Attendu que les parties ne discutent pas ces constatations médicales mais qu o. RO. estime que la valeur du point ne devrait pas dépasser 1.200 euros ;
Attendu cependant que compte tenu de ce taux et de l'âge de la victime, née le 14 mai 1960, il convient de fixer à 1.500 euros la valeur du point d'IPP ;
Attendu en conséquence qu'il sera fait droit à la demande en paiement d'une somme de 10.500 euros présentée par v. FL. de ce chef.
VIII/ Sur le montant total des condamnations et les dépens :
Attendu en définitive qu o. RO. sera condamné à payer à v. FL. les sommes suivantes :
150 euros au titre du préjudice matériel,
5.000 euros au titre du pretium doloris,
150 euros au titre du préjudice esthétique,
10.500 euros au titre de l'incapacité permanente partielle,
soit une somme totale de 15.800 euros, de laquelle devra être déduite la provision de 1.500 euros allouée par jugement du 24 septembre 2013 ;
Attendu qu'o. RO., qui succombe principalement à l'instance, sera condamné aux dépens, en ce compris ceux réservés par jugement du 24 septembre 2013, qui comprendront les frais d'expertise en application de l'article 234 du Code de procédure civile ;
Dispositif🔗
PAR CES MOTIFS,
LE TRIBUNAL,
Vu le jugement avant-dire-droit rendu le 24 septembre 2013 par ce Tribunal,
Statuant publiquement, par jugement contradictoire et en premier ressort,
Ayant tels égards que de droit pour le rapport d'expertise du docteur BORGIA en date du 7 janvier 2014 ;
Condamne Oliver RO. à payer à v. FL. les sommes suivantes :
150 euros au titre du préjudice matériel,
5.000 euros au titre du pretium doloris,
150 euros au titre du préjudice esthétique,
10.500 euros au titre de l'incapacité permanente partielle,
soit la somme totale de 15.800 euros, de laquelle devra être déduite la provision de 1.500 euros allouée par jugement du 24 septembre 2013 ;
Déboute les parties du surplus de leurs prétentions ;
Condamne o.

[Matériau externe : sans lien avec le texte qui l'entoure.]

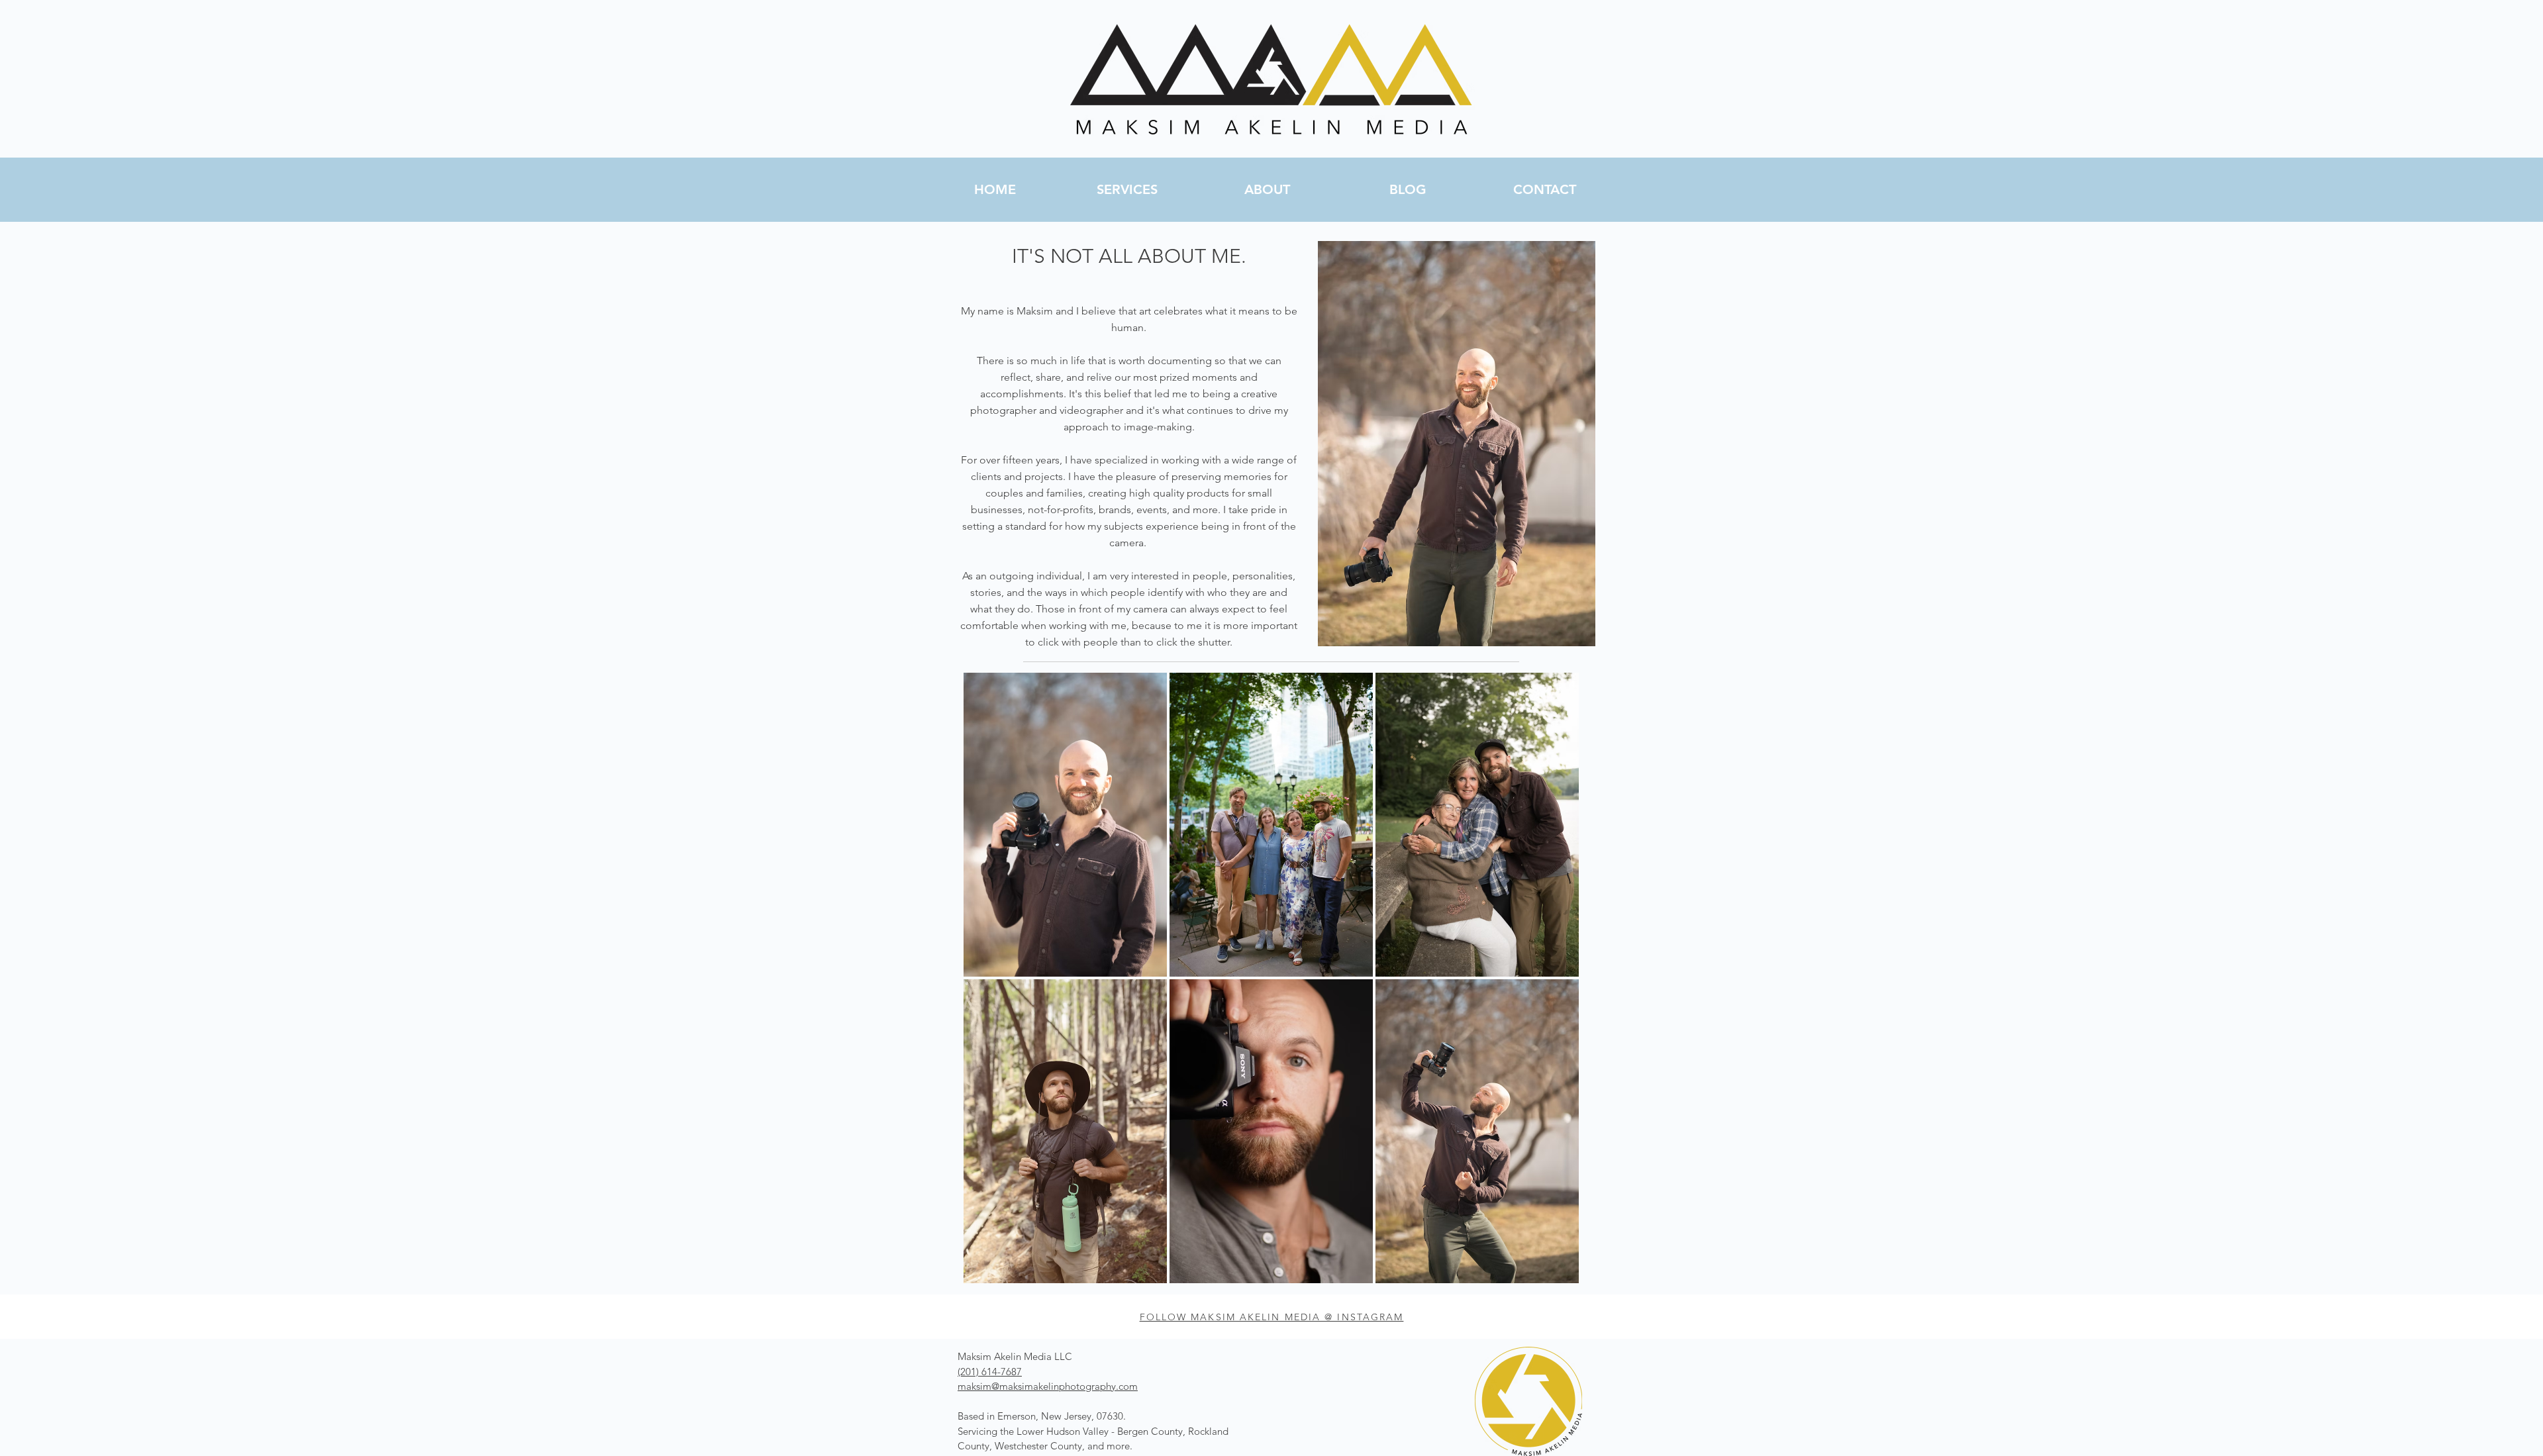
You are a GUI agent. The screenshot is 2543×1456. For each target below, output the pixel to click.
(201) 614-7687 (990, 1371)
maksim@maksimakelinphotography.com (1048, 1386)
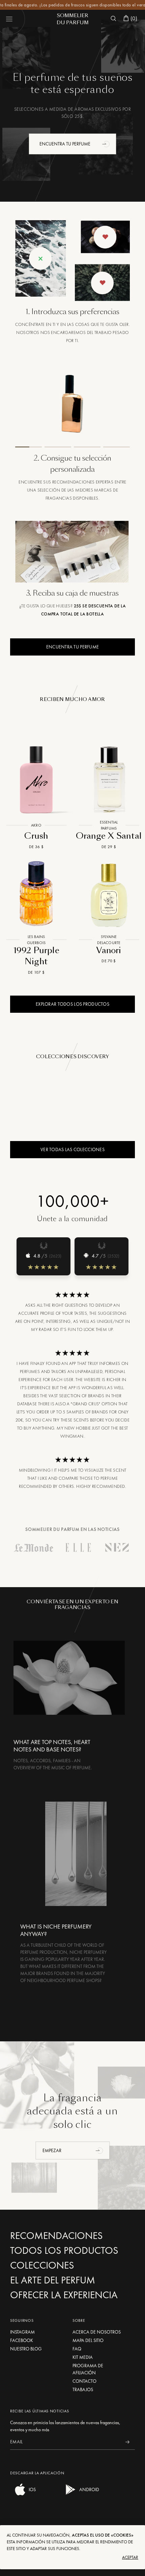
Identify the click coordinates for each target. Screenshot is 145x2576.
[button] (106, 143)
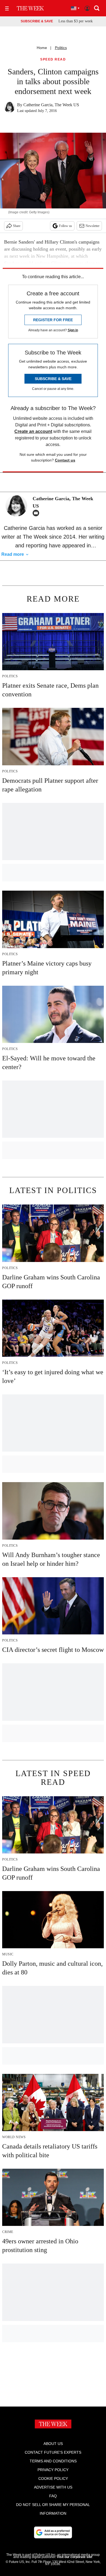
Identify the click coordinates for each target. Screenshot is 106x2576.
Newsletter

RO. aux dépens, y compris ceux réservés par jugement du 24 septembre 2013, avec distraction au profit de Maître Jean-Pierre LICARI, avocat-défenseur, sous sa due affirmation ;
Ordonne que lesdits dépens seront provisoirement liquidés sur état par le greffier en chef, au vu du tarif applicable ;
Composition🔗
Ainsi jugé par Madame Martine COULET-CASTOLDI, Président, Chevalier de l'Ordre de Saint-Charles, Monsieur Sébastien BIANCHERI, Premier Juge, Madame Aline BROUSSE, Juge, Chevalier de l'Ordre de Saint-Charles, qui en ont délibéré conformément à la loi assistés, lors des débats seulement, de Madame Isabelle TAILLEPIED, Greffier ;
Lecture du dispositif de la présente décision a été donnée à l'audience du 16 AVRIL 2015, dont la date avait été annoncée lors de la clôture des débats, par Madame Martine COULET-CASTOLDI, Président, Chevalier de l'Ordre de Saint-Charles, assistée de Madame Isabelle TAILLEPIED, Greffier, en présence de Mademoiselle Alexia BRIANTI, Substitut du Procureur Général, et ce en application des dispositions des articles 15 et 58 de la loi n° 1.398 du 24 juin 2013 relative à l'administration et à l'organisation judiciaires.